デザインが決まったはいいものの、問題はお金と時間。我が国のどこぞのいろいろでも現在進行形で揉めに揉めているが、うまい、やすい、はやいが理想的なのはいつでもどこでも同じだ。我が国のどこぞのいろいろでは「プレハブ工法」という言葉も飛び出してきているが、これはすでにロンドン万博で採用されている工法なのだ。最初の万博と、いちばん近い未来に行われる万博で同じようなことが行われるとは不思議なものだ。

しかし問題は耐久性。稲葉製作所は自社の物置に社員100人を積み、やっぱりイナバ 100人乗っても大丈夫!とその丈夫さをアピールしたが、ロンドン万博においては300人が動員され、床の強度を確かめる実験に駆り出されている。その様子はぜひ本書で読んでみてほしい。

さて紆余曲折を経て、いよいよ、

1851年5月1日、ついに世界で最初の万国博覧会がはじまりました。

万博はタダじゃない。昔も今も見物にはお金がかかる。世界初の万博チケットはおいくら万円したのか!?それも本書を読んでのお楽しみ。今の価値に換算するとけっこうなお値段である。

じゃあ我々のような庶民はお呼びでないじゃん。と思いきや、パクストンの呼びかけが功を奏したのか?庶民でも手が届くようお値下げが実現する。ウィークデイ限定だが、かなりのプライスダウンだ。そこで商機ができた。地方各地から我も我もとロンドン詣でが発生したのだ。万博のための積み立てクラブが流行れば、鉄道会社も応援価格で切符をご提供。本書では触れられていないが、トマス=クックらの旅行代理店もパックツアーを企画し、多くの団体客をロンドンに送り込んでいたようだ。我が国のどこぞも経済効果を見込んでの計画のようだが、果たして経済効果はおいくら万円?になることだろうか。

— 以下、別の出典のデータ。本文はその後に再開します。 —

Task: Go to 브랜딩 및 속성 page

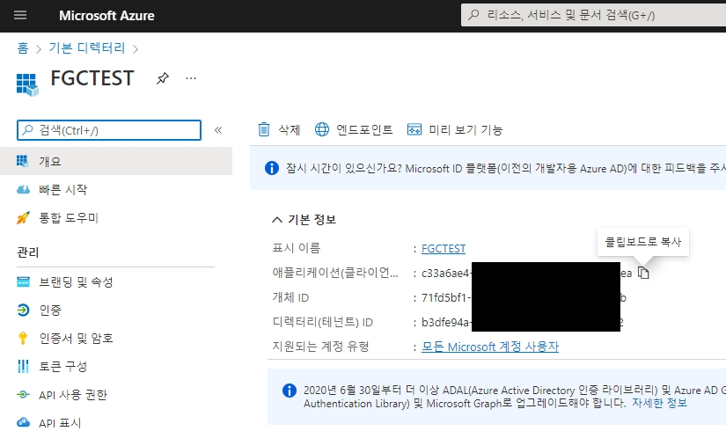Action: point(76,282)
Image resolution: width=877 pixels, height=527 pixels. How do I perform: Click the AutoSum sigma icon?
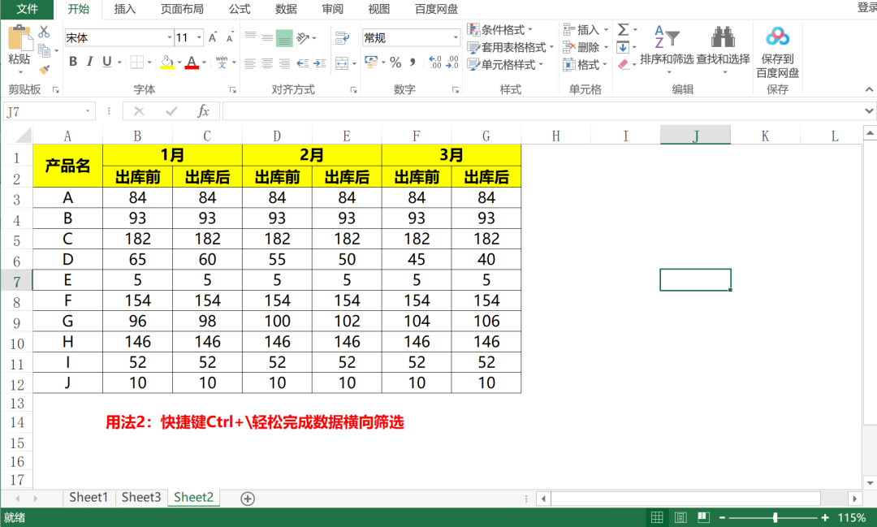[623, 30]
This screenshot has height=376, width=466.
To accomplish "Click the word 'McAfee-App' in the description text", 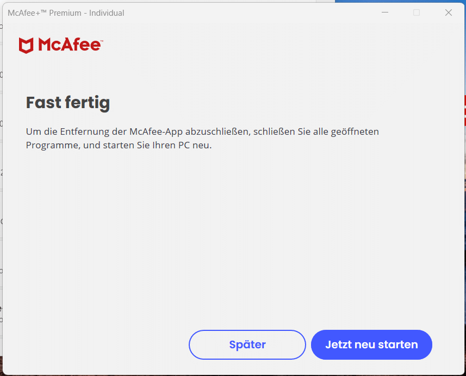I will (156, 131).
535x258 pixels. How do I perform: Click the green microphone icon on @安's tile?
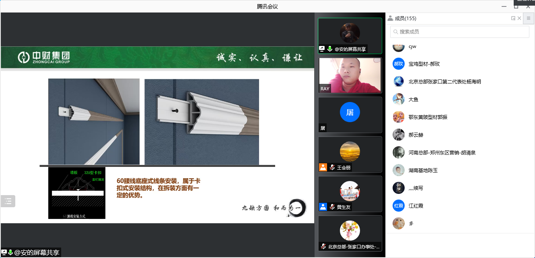[x=330, y=49]
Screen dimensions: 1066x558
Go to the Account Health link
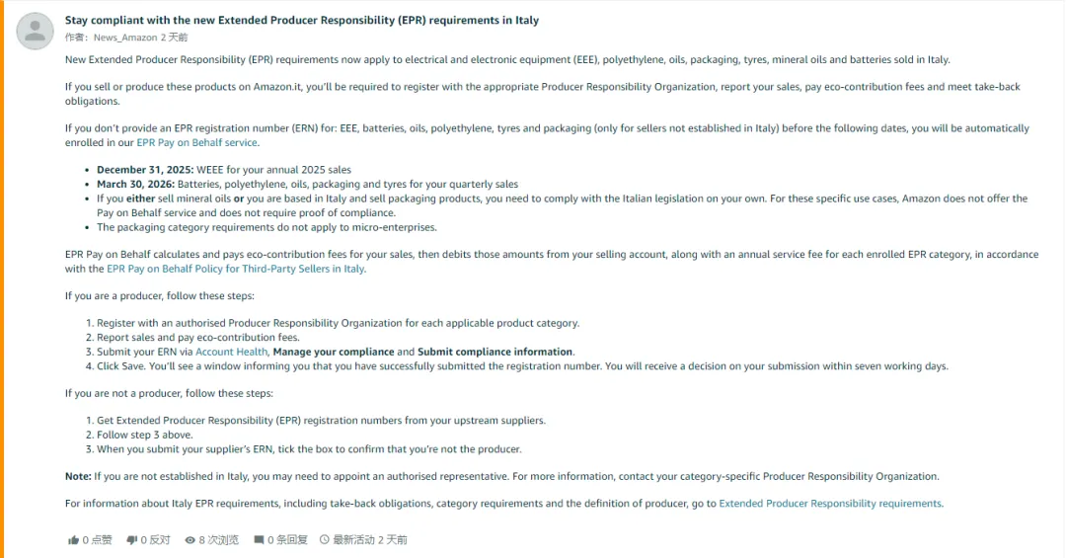tap(231, 352)
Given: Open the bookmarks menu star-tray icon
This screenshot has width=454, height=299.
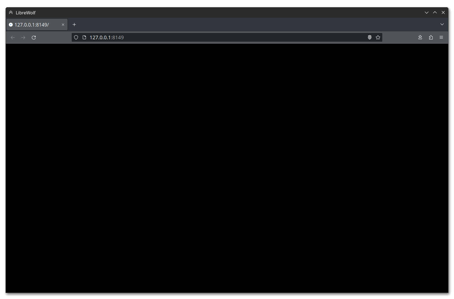Looking at the screenshot, I should tap(420, 38).
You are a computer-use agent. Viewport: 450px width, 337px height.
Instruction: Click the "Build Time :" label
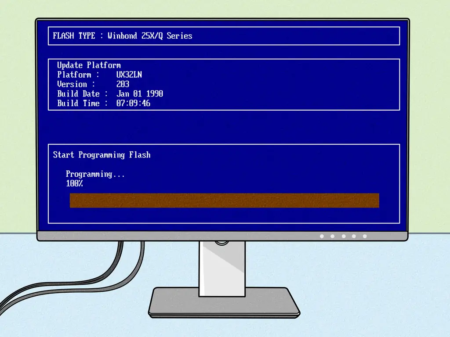(82, 104)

万国博覧会」は、万国のさまざまな銘品が一堂に会する機会でもある。「まるで歩いて回れる世界旅行のよう」というのは言い得て妙だ。自国では見られない美しいものや珍しいもの、それも一級品がお目見えしているのだ。これは万博の光となり、クリスタルパレスガラスの宮殿を彩っていた。

しかし“自国”であるイギリスの展示物には、大きな影の部分もあった。当時のイギリスは多くの植民地を支配していたからだ。

 力でしたがわせた人びとの文化を、戦利品のように並べて、自分の国がどれだけ強いかをほこりたい。万国博覧会の始まりは、そのような願望とも結びついていたのです。

こうした万博の影の側面は、最後38ページでも触れられている。

国として万博を開く目的はなんなのか?

まさに近い将来、我が国で万博が開かれようとしている。子供たちは、イベントの一つとしてただ楽しみにしていればいい。私が子供の頃、つくば万博を楽しんだように。でも大人の私たちは、万博にもう少し関心を持ち、その意義について立ち止まって考えるべきなのかもしれない。たとえ開催に反対であったとしても。

「作者のことば」で触れられるのは、「男性が中心となって作られた万博」の裏でそれを支えていた女性たちの姿。女王たる人もその一人だ。今や当時と事情は異なり、女性は男性と同等の権利を持つに至っている。じゃあこれから開かれようとしてる万博もさぞや……と思いきや「会長(代表理事)」「事務総長(代表理事)」「副会長(理事)」の主要役員には、ほとんど男性と思しき名がずらり。その下の「理事」のところが女性で占められているのは何かの冗談だろうか?ここに女性を充てることでジェンダー平等を達成した!とでも言いたいのだろうか?